Menu
Libération
Éditorial

Matteo Renzi ou l’art du mouvement

Matteo Renzi, président du Conseil italien depuis 2014. (Photo Alberto Pizzoli. AFP)
publié le 24 février 2016 à 20h11

Avant même de s'installer en février 2014 au palais Chigi, le siège de la présidence du Conseil italien, Matteo Renzi se posait en rottamatore, celui qui allait «envoyer à la casse» la vieille classe politique. Le plus jeune président du Conseil de l'histoire italienne, 39 ans en 2014, était et reste un homme pressé. Arrivé au pouvoir par une manœuvre interne du Parti démocrate qu'il venait de conquérir, il a poignardé dans le dos, malgré ses promesses, le chef du gouvernement, lui aussi démocrate, Enrico Letta. Renzi promettait «une réforme par mois», et il a dû mettre de l'eau dans son vin sur les délais. Mais renforcé par un résultat record aux élections européennes (41 %) de 2014, ce social-libéral assumé, issu de la gauche catholique, a pour une bonne part tenu parole. Ce que François Hollande rêve de réaliser, le Florentin l'a fait.

A la synthèse à tout prix, il préfère le mouvement, et il n'hésite pas aussi à cliver quand il le faut. Manuel Valls ne cache pas sa fascination pour ses méthodes. «Emblématique du triple processus de personnalisation, de médiatisation et de présidentialisation qui affecte l'ensemble des démocraties occidentales, Renzi se veut avant tout pragmatique et postidéologique», note l'historien Marc Lazar. Il tient de Tony Blair, mais la vieille gauche le compare à Silvio Berlusconi, indignée par ses provocations verbales et sa volonté de brouiller les lignes. «Le renzisme n'est pas une idéologie, c'est un style : il est transversal, cynique, rapide», relève le politologue Ilvo Diamanti. Et cela marche. Avec 37 % d'opinions favorables, il reste l'homme politique préféré des Italiens même si sa popularité se tasse.

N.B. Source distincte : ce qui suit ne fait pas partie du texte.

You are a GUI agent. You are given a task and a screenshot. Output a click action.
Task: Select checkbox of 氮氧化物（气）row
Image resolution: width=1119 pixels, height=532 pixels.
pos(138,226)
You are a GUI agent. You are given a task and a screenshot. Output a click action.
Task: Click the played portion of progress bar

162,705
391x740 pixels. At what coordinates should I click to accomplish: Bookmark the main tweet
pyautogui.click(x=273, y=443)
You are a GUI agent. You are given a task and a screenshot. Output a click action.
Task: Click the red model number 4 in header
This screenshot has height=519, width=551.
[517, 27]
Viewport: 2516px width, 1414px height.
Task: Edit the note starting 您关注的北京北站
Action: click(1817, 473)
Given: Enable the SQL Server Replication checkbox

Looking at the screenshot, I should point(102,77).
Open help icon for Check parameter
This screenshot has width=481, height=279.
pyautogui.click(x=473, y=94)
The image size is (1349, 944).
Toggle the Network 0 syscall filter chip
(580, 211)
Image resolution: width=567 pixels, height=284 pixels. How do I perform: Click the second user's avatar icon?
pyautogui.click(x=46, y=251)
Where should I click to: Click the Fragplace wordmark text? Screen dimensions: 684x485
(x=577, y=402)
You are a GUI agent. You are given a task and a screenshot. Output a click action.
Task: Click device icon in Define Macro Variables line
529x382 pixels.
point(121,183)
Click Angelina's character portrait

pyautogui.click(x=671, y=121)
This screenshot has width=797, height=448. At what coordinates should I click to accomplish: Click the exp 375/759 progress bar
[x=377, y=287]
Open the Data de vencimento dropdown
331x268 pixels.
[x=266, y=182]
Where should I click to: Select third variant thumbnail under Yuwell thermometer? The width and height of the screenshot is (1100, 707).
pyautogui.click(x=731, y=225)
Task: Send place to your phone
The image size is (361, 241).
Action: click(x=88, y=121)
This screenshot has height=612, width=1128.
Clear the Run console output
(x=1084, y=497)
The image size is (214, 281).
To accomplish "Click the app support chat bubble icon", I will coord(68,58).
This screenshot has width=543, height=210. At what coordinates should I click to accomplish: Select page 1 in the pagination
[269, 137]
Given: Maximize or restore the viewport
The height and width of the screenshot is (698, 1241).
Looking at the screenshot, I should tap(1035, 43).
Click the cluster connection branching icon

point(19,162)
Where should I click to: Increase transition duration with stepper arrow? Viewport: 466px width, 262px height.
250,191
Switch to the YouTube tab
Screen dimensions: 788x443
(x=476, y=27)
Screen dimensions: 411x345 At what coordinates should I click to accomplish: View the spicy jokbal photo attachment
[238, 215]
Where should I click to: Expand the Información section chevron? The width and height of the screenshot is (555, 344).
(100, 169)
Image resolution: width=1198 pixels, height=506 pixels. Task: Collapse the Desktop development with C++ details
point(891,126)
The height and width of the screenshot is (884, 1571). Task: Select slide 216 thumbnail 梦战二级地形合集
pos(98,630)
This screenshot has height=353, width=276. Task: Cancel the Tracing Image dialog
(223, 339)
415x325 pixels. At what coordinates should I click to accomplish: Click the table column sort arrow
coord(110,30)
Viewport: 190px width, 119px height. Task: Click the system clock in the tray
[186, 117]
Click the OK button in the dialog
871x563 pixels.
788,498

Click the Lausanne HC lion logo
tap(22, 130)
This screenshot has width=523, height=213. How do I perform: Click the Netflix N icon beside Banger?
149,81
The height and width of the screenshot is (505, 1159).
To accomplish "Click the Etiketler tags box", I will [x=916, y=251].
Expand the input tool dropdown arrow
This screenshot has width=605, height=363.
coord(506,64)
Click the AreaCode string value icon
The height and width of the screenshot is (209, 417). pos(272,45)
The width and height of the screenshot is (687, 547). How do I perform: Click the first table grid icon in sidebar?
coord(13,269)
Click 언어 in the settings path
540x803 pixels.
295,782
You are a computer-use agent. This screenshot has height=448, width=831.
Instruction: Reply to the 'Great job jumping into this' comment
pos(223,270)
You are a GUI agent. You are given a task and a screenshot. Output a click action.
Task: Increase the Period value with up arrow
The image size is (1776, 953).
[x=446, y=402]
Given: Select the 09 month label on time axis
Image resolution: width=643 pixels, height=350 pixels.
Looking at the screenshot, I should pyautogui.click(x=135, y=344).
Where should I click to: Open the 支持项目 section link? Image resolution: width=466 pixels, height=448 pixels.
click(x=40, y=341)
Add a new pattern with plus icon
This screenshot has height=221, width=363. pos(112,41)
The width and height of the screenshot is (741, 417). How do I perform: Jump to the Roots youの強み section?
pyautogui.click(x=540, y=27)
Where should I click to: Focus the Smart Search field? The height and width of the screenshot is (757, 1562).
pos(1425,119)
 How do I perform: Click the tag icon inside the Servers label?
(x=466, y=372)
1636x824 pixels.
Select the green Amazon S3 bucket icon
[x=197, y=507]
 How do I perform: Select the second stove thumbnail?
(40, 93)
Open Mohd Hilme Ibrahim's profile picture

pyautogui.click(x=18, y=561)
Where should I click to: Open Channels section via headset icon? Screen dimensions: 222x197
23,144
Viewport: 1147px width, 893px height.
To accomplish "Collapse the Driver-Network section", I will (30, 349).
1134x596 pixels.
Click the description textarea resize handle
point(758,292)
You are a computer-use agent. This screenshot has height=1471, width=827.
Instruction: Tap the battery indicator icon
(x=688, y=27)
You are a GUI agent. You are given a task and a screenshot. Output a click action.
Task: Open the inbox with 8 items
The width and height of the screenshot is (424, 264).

Son bilan est à méditer pour l'exécutif français et le PS, même si les situations sont en partie différentes. Renzi a obtenu du Sénat que celui-ci vote sa mort programmée, et la Chambre haute sera remplacée par une sorte de conseil des régions. Il a inversé la courbe du chômage, dont le taux est passé de 12,5 % à 11,3 %, un résultat qui s'explique plus par la conjoncture que par le «Jobs Act», sa réforme du marché du travail qui n'en est pas moins historique. Elle a instauré un contrat unique à durée indéterminée avec des droits croissant en même temps que l'ancienneté, mais il a, en échange, offert aux entrepreneurs d'importantes exemptions de charges sociales et, surtout, facilité le droit de licenciement. Une partie des confédérations syndicales a dénoncé une réforme de droite, mais elles n'ont pas réussi à mobiliser. Les salariés ont vu les avantages de la nouvelle donne pour l'emploi de leurs enfants. Matteo Renzi sait faire passer ses messages dans l'opinion, car il est inclusif et s'adresse à tous les Italiens, quitte à donner dans un certain populisme en dénonçant les élites et les corps intermédiaires. Il donne un coup à gauche, il donne un coup à droite. Le philosophe de gauche Massimo Cacciari concédait récemment : «Tout vaut mieux que l'immobilisme antérieur.» C'est cela le grand atout du rottamatore.